Copyright (c) 2026 MindMesh Academy. All rights reserved. This content is proprietary and may not be reproduced or distributed without permission.

3.1.3.1. Disaster Recovery Concepts (RTO, RPO)

3.1.3.1. Disaster Recovery Concepts (RTO, RPO)

Every DR strategy is a trade-off between cost and recovery speed. The exam tests whether you can match the right strategy to given RTO/RPO constraints.

Recovery Time Objective (RTO): Maximum acceptable time from disaster to full restoration. A 4-hour RTO means the business can tolerate 4 hours of downtime.

Recovery Point Objective (RPO): Maximum acceptable data loss measured in time. A 1-hour RPO means you can lose at most 1 hour of data.

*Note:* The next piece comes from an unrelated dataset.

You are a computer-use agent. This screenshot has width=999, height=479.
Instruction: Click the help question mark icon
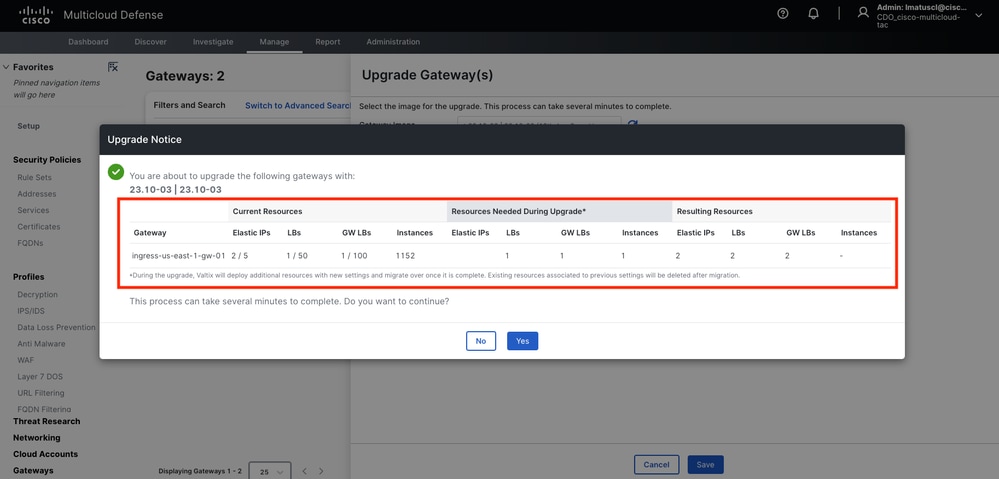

DR strategy spectrum (cost ↔ recovery speed):
StrategyRTORPOCostDescription
Backup & RestoreHoursHours$Backups in S3; restore when needed
Pilot Light10s of minutesMinutes$Core infra running (DB replica), scale up on failover
Warm StandbyMinutesSeconds-Minutes$$Scaled-down duplicate running in DR region
Active-ActiveNear-zeroNear-zero$$Full infrastructure in both regions serving traffic
Key distinction — Pilot Light vs. Warm Standby:
  • Pilot Light: Only the data layer runs continuously (RDS replica, S3 replication). Compute and application layers are off. On disaster, you launch compute, update DNS, and promote the replica.
  • Warm Standby: A fully functional but scaled-down copy of production runs continuously. On disaster, scale up the DR environment and redirect traffic. Faster than Pilot Light because compute is already running.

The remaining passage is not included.